--- START Article ---
I would like to share a whiny Facebook status with you...my status, before you ask...
"I seriously feel like everyone else's kids fit in fine in public school ( I know this is not true, but having kids that don't feels very lonely at times ) and I wonder what the heck am I doing wrong? Why do I fight against a system that clearly doesn't get them and that only wants to make them conform? It is a day-to-day struggle and I don't have any answers except to keep moving forward."
Venting has it's place and Facebook seems to be it.
I got what I was looking for from this status; many sweet comments, lots of commiserating, a couple of words of wisdom.
If I have learned anything in my forty-four years, it is that usually, when I feel the worst about things, I am about to turn a corner. Not always, but most of the time.
We have turned a corner, at least, I think we have.
I am a proponent of inclusion; that is, by my own definition, full participation in life for all people.
When I am talking about school, especially for my middle son, Charles, who has Down syndrome, inclusion means being at his home school, not the school five miles away that has the "services" he needs. No, thanks. My kid does not need "servicing", he needs educating alongside his peers.
--- END Article ---
Work instructions.
1: List the three things the post says its writer received in response to the Facebook status.
2: Reproduce the post's wording verbatim, starting with "Venting has it's" and going on through "think we have.".
3: According to the post, which school does inclusion mean for the writer's middle son?
--- START Recorded data ---
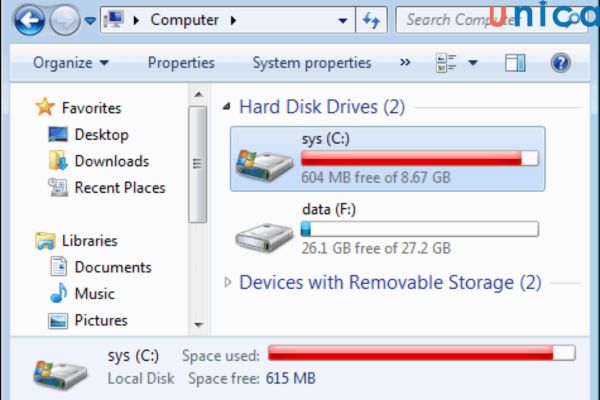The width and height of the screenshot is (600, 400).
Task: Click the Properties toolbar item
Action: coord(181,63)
--- END Recorded data ---
Results in order.
1: many sweet comments, lots of commiserating, a couple of words of wisdom

2:
Venting has it's place and Facebook seems to be it.
I got what I was looking for from this status; many sweet comments, lots of commiserating, a couple of words of wisdom.
If I have learned anything in my forty-four years, it is that usually, when I feel the worst about things, I am about to turn a corner. Not always, but most of the time.
We have turned a corner, at least, I think we have.

3: His home school, not the school five miles away that has the "services" he needs.